Authors: Cry Sanctuary
Tags: #werewolf romance, #werewolf serial killer, #romantic suspense, #werewolf, #shapeshifter, #paranormal romance, #paranormal romantic suspense, #serial killer, #shapeshifter romance
And while a normal bullet hurt like hell,
Ollie could work through this.
“Run.”
She gritted her teeth against the pain.
He wanted her to run. She couldn’t give him
that. Another gun shot rang out and the ground spit dirt in her
face as it swallowed the bullet. Another shot, and she jerked as it
hit the ground again, this time to her other side. “Run, run,
run.”
Ollie forced a smile to her face. She
breathed out a slow breath. He could only kill her if she ran. “I
told you. I know you.”
Black boots appeared out of the shadows in
front of her, and she could hear him breathing heavily, feel him
staring down at the back of her head. She refused to look up.

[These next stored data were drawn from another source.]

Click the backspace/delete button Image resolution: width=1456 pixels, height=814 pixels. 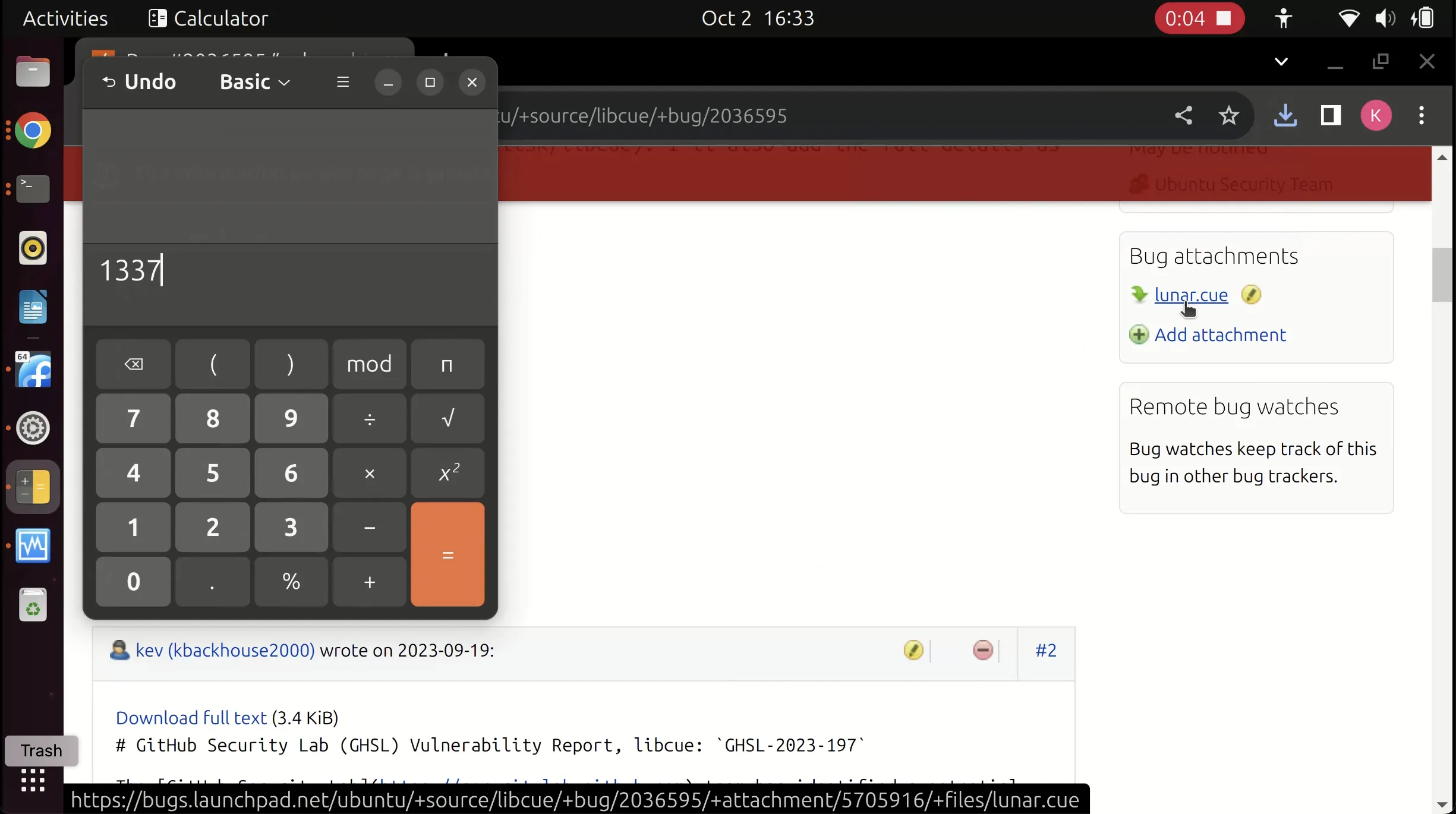133,363
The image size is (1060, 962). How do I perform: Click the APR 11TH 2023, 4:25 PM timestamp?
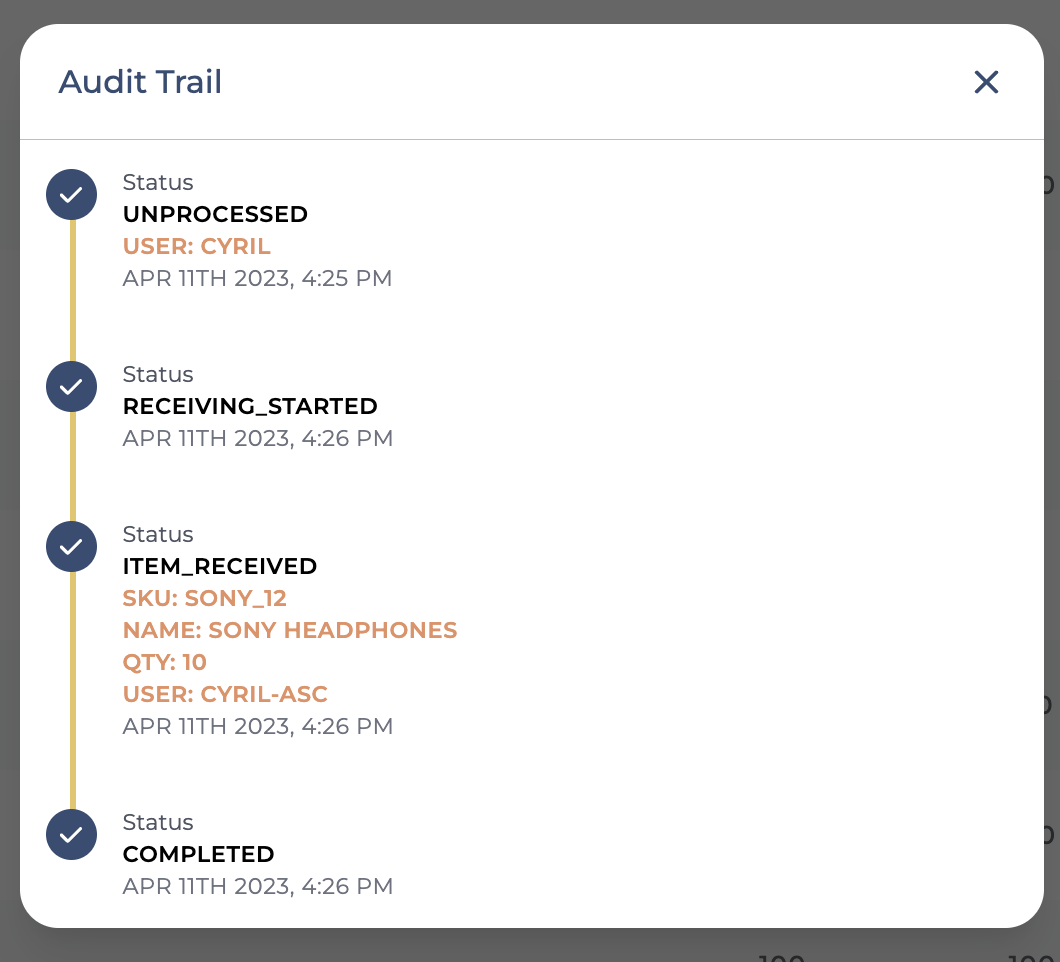click(x=257, y=278)
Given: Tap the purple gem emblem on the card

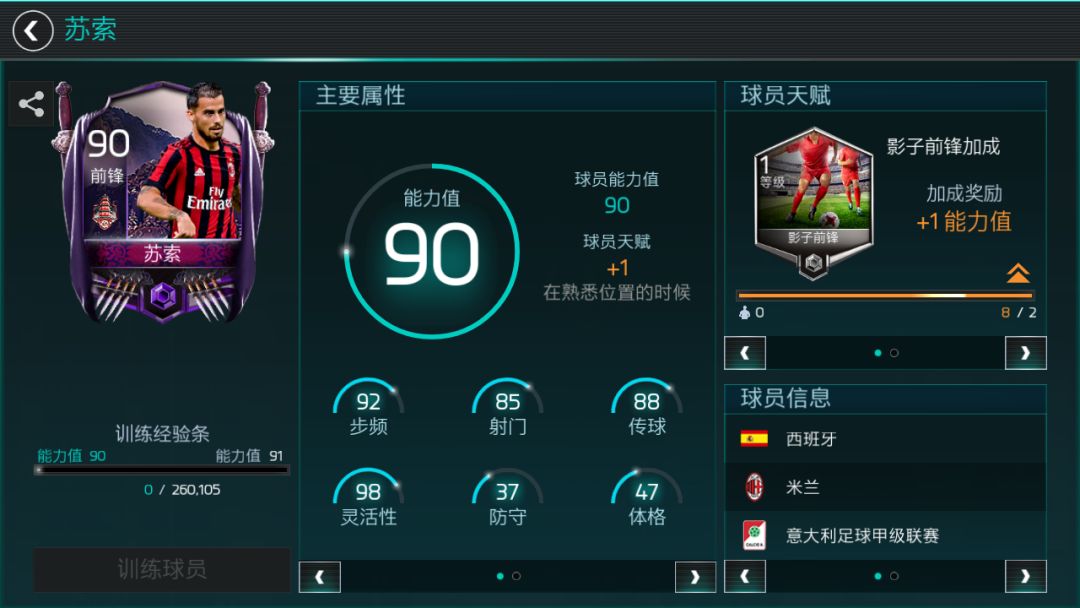Looking at the screenshot, I should tap(163, 297).
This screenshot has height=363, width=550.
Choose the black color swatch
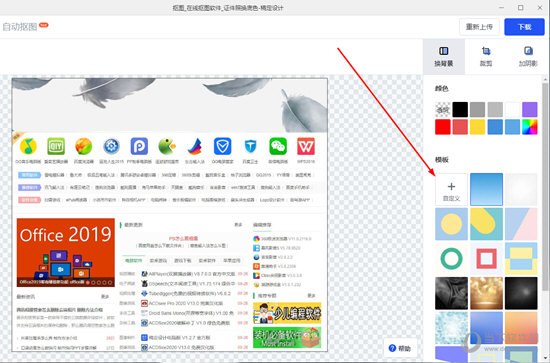coord(460,109)

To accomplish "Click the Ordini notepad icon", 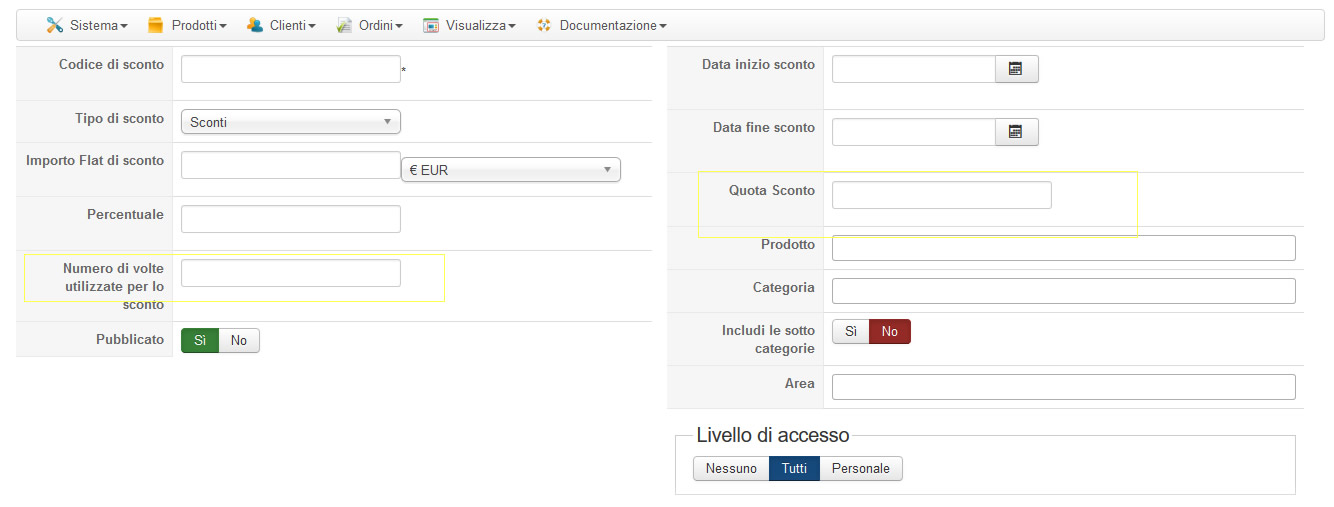I will coord(345,25).
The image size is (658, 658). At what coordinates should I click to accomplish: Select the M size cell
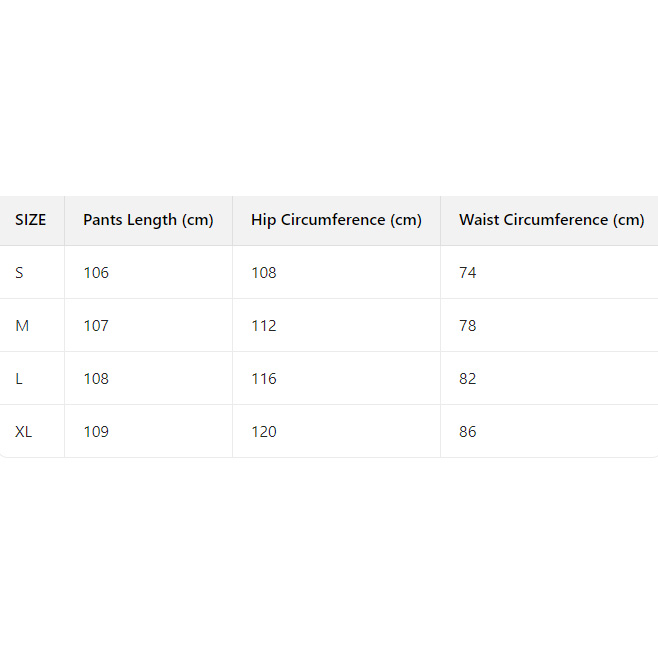tap(21, 326)
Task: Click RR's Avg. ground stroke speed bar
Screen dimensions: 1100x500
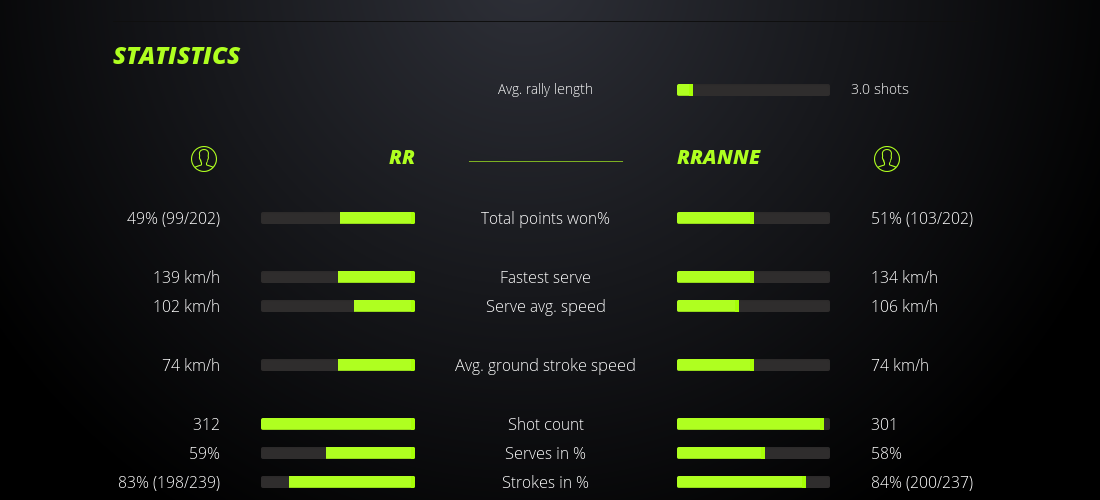Action: coord(338,365)
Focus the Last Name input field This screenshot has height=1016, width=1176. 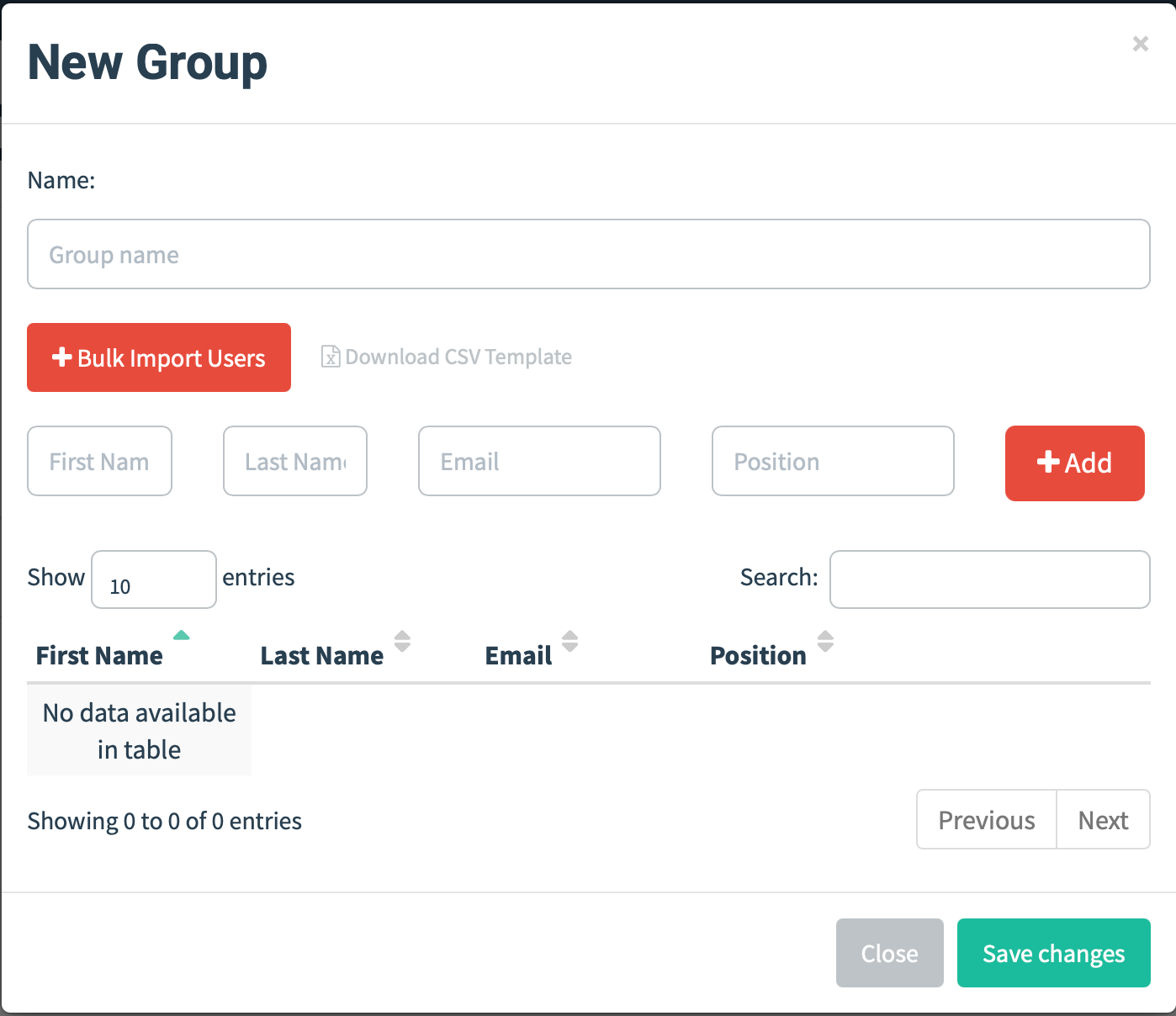coord(295,461)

“It’s not fun for you if I don’t run.”
His knees bent as he reached down to drag her
to her feet. To beat her. She didn’t give him the chance. Ollie
launched up and into him, ramming into his midsection hard enough
to send him toppling backwards. Her hands scrabbled for the gun,
wrenching it out of his hands as she stumbled. She whirled,
catching herself before she fell, gripping the Glock firmly as she
lifted it to aim.
A black wolf split the night shrubs and was
gone.
One shot rang out, followed by the hollow
thud of a bullet biting into the trunk of a tree.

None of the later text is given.